Zidane já vê seu filho, Enzo [nome dado em homenagem ao uruguaio Francescoli, ídolo de Zidane], pintar com bom futuro, mas evita falar de família.
""Não sei o que vai acontecer [com Enzo]. Não sabemos", falou, para depois dizer que a família é a coisa mais importante para ele. ""Acho que é para todo mundo." Ele fez restrições nas entrevistas coletivas a perguntas relacionadas ao episódio com Materazzi, que teria ofendido a irmã e a mãe do francês.
O três vezes melhor jogador do mundo [1998, 2000 e 2003] diz que gostaria de ser visto no mundo não pelo seu último lance, a cabeçada no zagueiro italiano que lhe rendeu a expulsão na final da Copa passada.
""Na França, as pessoas sempre me vêem pela minha carreira toda, não pela minha última jogada.
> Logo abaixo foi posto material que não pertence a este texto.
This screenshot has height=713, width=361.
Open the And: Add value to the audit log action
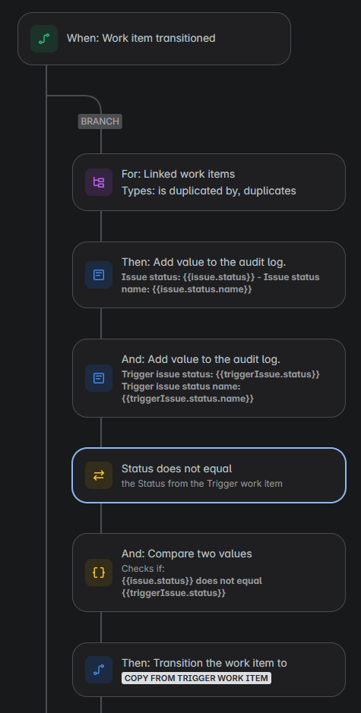tap(209, 378)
Quero deixar a imagem da minha carreira", afirmou.
O ex-meia falou também da crise mundial de armadores.
""Hoje, o futebol tem mais tática, mais estratégia. Os 10 [camisas 10] estão desaparecendo. Mas sempre haverá grandes jogadores, inclusive brasileiros, sul-americanos. Não vou citar nomes agora", disse ele, que diz ser atraído na TV hoje pelo Manchester United e o Arsenal.
Segundo ele, que participou ontem à tarde de um jogo beneficente com ex-atletas brasileiros, viajar para o Brasil agora é um aprendizado. ""Como jogador, você viaja muito, mas só pensa no jogo. Agora, viajando com um patrocinador, posso unir o útil ao agradável. Eu aprendo nas viagens", falou.
Zidane deixaria o país ainda ontem à noite. ""Espero que os brasileiros não me odeiem."